Event—Adult Education

American Art and the Civil War

This seminar explores the expansive visual culture of the American Civil War--ranging from oil paintings and sculpture to more popular forms of expression such as photographs, illustrations, and sheet music--to better understand how visual media in both the North and the South expressed divergent views of the war and shaped collective memory long after the battles had ended

Newberry Adult Education Seminars will meet both virtually and in the building for the Winter/Spring term. Although we are still primarily virtual, you will find a smaller selection of in-person seminars in the schedule. For more information about the Newberry’s virtual seminars, including a Zoom tutorial, please see our Virtual Seminars FAQ page. If you have questions about online learning, please reach out to adulteducation@newberry.org. Registration opens Wednesday, January 19th at 9am (Central time). Registration will take place through our online platform, Learning Stream.

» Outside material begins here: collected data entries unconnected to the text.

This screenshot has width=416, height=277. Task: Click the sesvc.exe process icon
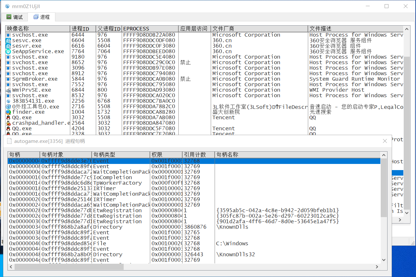tap(8, 40)
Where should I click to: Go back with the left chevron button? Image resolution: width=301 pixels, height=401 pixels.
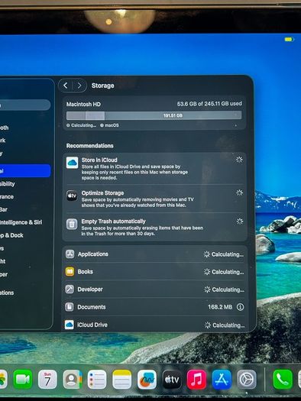[x=66, y=86]
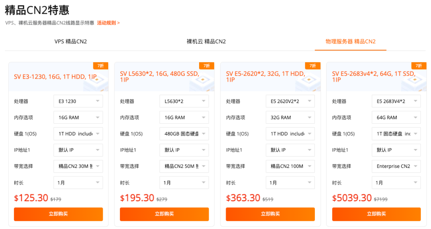Viewport: 431px width, 229px height.
Task: Switch to the VPS 精品CN2 tab
Action: (71, 42)
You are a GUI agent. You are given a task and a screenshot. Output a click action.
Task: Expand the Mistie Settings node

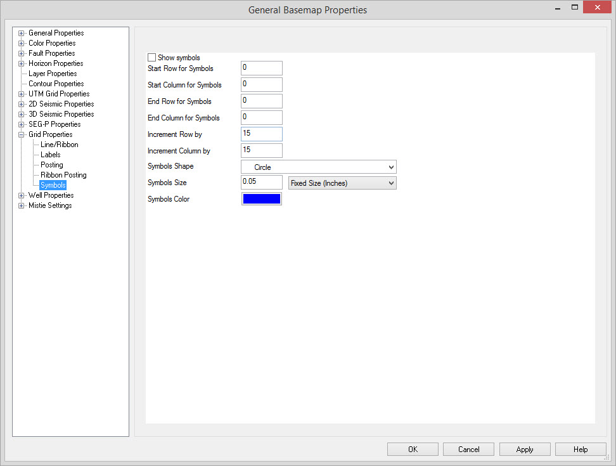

Register via Learning Stream here

Seminar Description

This seminar explores the expansive visual culture of the American Civil War--ranging from oil paintings and sculpture to more popular forms of expression such as photographs, illustrations, and sheet music--to better understand how visual media in both the North and the South expressed divergent views of the war and shaped collective memory long after the battles had ended.

Six sessions. Registration – $230/$207

Tricia Smith Scanlan is an independent art historian specializing in American art and visual culture from 1700 to the present. She has taught art history at Indiana and DePaul Universities; worked in Museum Education at the Art Institute of Chicago; and taught numerous seminars at the Newberry.

Materials List

Required:

  • Digital Course Packet.

First Reading:

  • Please read the following articles:

    • Eleanor Jones Harvey, “Introduction,” The Civil War in American Art (Washington, DC: Smithsonian American Art Museum in association with Yale University Press, 2012), 1-15.

    • Maurie D. McInnis, “Representing the Slave Trade,” in Slaves Waiting for Sale: Abolitionist Art and the American Slave Trade (Chicago: University of Chicago Press, 2011), 27-54.